Caros Membros do Grupo de Reflexão «Construir Angola»,
Venho por este meio agradecer a prontidão com que aceitaram o desafio de «Pensar Angola», como há muito vimos fazendo isoladamente.
Há necessidade de sairmos da retórica dos debates teóricos e das conferências sem resultados. É preciso pensar e mostrar o país real fora do asfalto. Escondendo-o, adiam-se as soluções a encontrar em conjunto, para fazer brilhar tudo o que precisa de ser valorizado pelo trabalho árduo, mas com pré-condições.
Só lutando por incentivos fiscais para os produtores e mostrando onde e como mobilizar financiamentos acessíveis para o empresariado nacional, se relançará o desenvolvimento da Angola real e profunda. Há caminhos que se poderão apontar, que permitem encontrar soluções que tragam de volta os postos de trabalho, a recuperação do poder de compra e o aquecimento da economia. Todavia, é imperioso pensar na formação do capital humano desde a idade pré-escolar.

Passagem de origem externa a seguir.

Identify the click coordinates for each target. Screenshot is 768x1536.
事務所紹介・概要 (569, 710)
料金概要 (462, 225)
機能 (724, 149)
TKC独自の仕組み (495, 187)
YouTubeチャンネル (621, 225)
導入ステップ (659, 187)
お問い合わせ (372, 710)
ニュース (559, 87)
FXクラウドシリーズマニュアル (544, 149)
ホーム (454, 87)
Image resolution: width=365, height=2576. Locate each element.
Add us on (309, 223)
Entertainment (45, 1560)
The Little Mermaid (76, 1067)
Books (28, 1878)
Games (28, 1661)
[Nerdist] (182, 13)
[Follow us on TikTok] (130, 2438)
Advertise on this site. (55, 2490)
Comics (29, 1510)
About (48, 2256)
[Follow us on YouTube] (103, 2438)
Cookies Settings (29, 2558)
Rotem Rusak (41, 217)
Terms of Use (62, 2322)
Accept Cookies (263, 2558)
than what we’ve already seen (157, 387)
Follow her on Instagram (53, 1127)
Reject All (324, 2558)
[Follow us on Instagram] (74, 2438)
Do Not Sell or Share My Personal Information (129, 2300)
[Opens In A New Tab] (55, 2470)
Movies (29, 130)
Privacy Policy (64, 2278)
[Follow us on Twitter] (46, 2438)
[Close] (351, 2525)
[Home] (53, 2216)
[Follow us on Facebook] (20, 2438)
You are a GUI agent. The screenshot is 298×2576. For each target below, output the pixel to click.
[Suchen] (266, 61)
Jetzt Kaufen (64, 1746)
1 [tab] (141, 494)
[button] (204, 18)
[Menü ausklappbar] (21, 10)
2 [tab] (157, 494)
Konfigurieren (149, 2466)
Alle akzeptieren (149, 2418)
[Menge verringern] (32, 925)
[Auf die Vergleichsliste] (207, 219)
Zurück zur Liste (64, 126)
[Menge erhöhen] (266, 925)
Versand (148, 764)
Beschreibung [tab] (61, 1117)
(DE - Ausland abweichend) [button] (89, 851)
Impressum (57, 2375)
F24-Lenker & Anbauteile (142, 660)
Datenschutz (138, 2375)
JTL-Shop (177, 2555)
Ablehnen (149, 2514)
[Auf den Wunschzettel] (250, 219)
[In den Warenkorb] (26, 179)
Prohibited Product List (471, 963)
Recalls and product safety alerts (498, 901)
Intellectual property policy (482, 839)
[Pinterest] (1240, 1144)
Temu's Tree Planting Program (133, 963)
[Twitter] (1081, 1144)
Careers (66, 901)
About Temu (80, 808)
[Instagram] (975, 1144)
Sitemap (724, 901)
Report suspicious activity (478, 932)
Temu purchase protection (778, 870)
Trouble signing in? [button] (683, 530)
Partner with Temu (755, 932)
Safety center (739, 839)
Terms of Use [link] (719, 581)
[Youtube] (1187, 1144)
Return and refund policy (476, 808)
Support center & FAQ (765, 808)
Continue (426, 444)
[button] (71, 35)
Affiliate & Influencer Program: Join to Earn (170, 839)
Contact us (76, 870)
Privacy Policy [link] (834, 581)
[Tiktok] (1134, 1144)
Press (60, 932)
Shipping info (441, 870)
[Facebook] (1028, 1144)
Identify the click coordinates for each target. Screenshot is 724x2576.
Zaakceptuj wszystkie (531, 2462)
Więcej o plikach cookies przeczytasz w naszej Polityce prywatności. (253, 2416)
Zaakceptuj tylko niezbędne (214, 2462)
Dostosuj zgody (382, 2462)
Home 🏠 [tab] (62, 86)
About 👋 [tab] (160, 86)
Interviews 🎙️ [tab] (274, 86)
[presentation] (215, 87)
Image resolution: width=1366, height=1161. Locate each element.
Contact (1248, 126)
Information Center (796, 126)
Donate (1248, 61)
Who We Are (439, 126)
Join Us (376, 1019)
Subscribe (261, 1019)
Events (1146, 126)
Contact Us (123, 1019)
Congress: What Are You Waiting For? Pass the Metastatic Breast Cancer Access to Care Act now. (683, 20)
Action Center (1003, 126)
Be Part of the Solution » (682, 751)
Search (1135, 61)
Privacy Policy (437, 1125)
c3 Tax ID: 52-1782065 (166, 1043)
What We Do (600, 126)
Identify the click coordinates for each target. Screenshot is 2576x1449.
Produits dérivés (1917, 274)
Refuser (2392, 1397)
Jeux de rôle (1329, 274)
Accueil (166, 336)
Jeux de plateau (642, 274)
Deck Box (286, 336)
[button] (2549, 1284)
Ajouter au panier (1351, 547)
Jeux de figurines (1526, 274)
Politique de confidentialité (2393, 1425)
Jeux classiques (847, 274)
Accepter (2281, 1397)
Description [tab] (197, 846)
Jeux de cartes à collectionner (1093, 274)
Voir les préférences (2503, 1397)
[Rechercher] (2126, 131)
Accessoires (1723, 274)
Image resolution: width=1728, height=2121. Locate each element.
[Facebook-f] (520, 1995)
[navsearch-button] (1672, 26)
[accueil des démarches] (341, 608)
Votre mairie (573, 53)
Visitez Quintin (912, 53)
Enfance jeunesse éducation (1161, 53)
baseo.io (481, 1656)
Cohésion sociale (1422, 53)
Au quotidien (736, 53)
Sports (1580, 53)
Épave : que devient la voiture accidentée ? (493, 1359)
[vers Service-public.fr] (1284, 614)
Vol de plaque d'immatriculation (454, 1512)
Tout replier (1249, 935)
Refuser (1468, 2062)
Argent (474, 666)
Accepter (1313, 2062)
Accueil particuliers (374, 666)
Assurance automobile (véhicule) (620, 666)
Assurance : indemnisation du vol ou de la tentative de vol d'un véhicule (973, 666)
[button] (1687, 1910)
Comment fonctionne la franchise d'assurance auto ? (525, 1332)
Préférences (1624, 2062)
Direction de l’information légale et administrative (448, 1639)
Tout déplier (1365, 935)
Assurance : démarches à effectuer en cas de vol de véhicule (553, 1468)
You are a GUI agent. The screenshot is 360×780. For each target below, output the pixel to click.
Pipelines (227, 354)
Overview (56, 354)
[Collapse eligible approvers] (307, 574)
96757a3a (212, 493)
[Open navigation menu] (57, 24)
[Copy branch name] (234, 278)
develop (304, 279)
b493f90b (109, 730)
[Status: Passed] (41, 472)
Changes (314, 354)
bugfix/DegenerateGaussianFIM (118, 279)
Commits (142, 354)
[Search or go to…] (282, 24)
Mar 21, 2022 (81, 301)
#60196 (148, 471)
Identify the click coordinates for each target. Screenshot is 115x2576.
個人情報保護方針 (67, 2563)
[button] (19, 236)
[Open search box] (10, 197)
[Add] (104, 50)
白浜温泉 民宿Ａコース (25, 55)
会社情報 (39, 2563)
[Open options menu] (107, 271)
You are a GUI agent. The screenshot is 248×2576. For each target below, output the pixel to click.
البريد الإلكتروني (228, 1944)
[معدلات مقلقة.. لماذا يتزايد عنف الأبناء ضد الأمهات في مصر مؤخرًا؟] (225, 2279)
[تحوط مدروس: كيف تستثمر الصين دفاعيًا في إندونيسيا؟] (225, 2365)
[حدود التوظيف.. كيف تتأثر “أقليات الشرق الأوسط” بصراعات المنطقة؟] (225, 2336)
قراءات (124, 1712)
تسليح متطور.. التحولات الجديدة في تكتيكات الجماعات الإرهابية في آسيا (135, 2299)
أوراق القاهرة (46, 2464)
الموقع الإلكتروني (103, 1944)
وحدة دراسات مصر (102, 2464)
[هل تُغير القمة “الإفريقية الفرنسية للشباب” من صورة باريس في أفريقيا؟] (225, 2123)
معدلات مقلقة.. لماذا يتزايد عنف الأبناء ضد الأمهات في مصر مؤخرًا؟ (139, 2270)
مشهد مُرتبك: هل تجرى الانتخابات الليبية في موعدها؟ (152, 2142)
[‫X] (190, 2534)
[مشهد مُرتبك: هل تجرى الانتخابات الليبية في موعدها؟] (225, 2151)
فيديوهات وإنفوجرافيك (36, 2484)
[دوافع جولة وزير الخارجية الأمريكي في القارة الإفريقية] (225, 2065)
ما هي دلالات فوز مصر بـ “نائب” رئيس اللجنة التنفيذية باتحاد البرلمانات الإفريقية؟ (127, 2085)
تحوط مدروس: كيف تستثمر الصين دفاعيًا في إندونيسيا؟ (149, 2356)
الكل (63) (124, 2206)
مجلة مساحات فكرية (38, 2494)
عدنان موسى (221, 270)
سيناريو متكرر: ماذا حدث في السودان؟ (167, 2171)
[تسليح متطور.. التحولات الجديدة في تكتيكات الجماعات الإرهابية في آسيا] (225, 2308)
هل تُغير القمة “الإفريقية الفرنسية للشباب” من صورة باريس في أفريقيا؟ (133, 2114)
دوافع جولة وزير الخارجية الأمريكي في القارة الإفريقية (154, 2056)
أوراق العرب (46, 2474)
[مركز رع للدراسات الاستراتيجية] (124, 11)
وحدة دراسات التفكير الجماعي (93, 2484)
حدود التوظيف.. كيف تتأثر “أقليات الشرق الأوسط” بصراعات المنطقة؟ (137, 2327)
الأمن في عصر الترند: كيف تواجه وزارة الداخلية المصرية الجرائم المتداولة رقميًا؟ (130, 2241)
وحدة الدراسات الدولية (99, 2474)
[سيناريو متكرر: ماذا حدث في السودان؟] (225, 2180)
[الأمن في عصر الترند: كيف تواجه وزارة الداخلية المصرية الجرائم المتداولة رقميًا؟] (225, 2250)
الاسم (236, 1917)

O Grupo de Reflexão inicia-se com um leque de 23 temas, que poderão ser ampliados ou subdivididos. Os membros e convidados especiais do Grupo de Reflexão «Construir Angola» devem demonstrar a sua visão de uma forma mais veemente e transparente, aliando a teoria à prática, visando encontrar estratégias para o mais rápido desenvolvimento sócio-económico do país.
O Grupo de Reflexão ora criado não é um grupo político-partidário, não obstante todos os temas estejam intrinsecamente ligados às políticas gizadas pelo Executivo e à legislação que vem sendo aprovada.
O objetivo principal do Grupo de Reflexão é a apresentação, discussão e transmissão de temas de interesse para a economia nacional, para que Angola possa sair da quase estagnação económica a que foi sujeita durante o período de guerra (1974 a 2002) e desde 2018 até à presente data. O PIB apresentado pelo INE não tem em conta o Índice de Desenvolvimento Humano e é fortemente influenciado pela volatilidade dos preços do petróleo.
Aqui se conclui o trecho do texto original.